Work instructions:
Transcribe the lines below exactly. No image belongs in the transcription.

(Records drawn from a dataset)
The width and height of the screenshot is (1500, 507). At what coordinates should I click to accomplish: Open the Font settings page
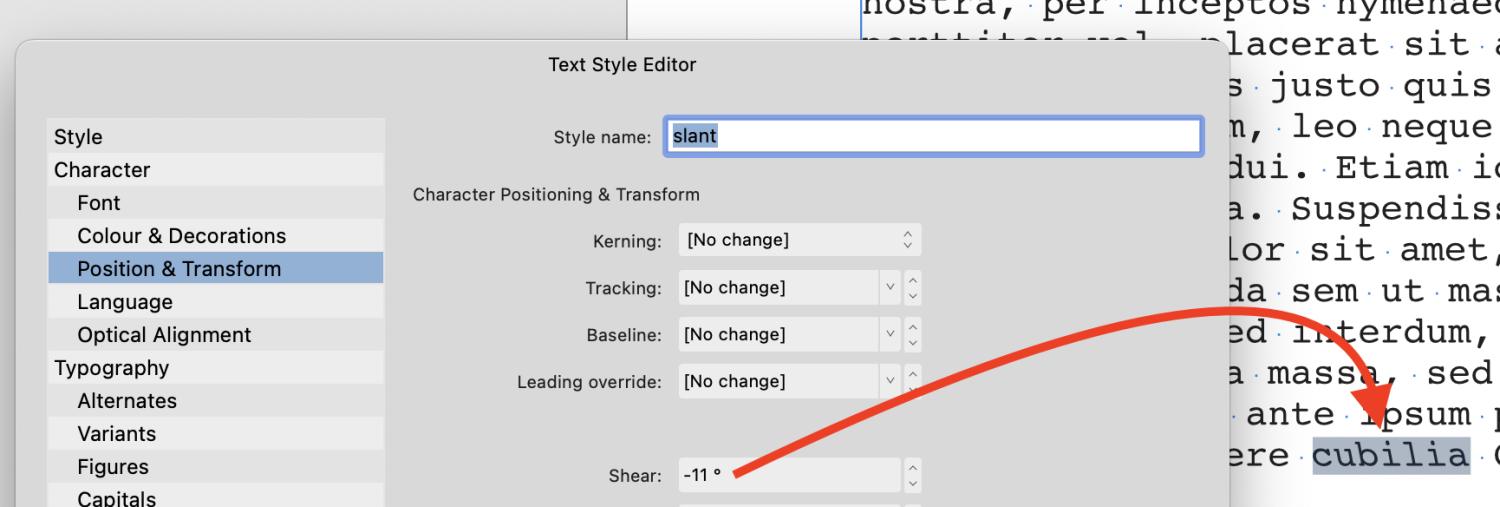[99, 203]
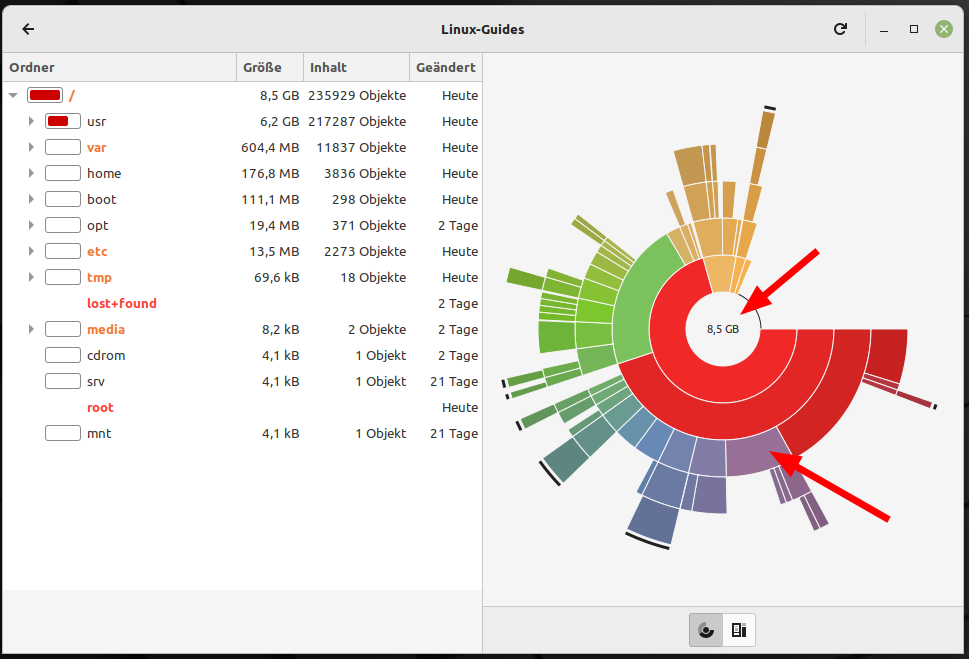Click the back arrow in header
This screenshot has height=659, width=969.
click(28, 29)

Result of this task:
The width and height of the screenshot is (1500, 507). At what coordinates should I click to accomplish: Open the Font settings page
[99, 203]
Click the back arrow in header
This screenshot has height=659, width=969.
click(28, 29)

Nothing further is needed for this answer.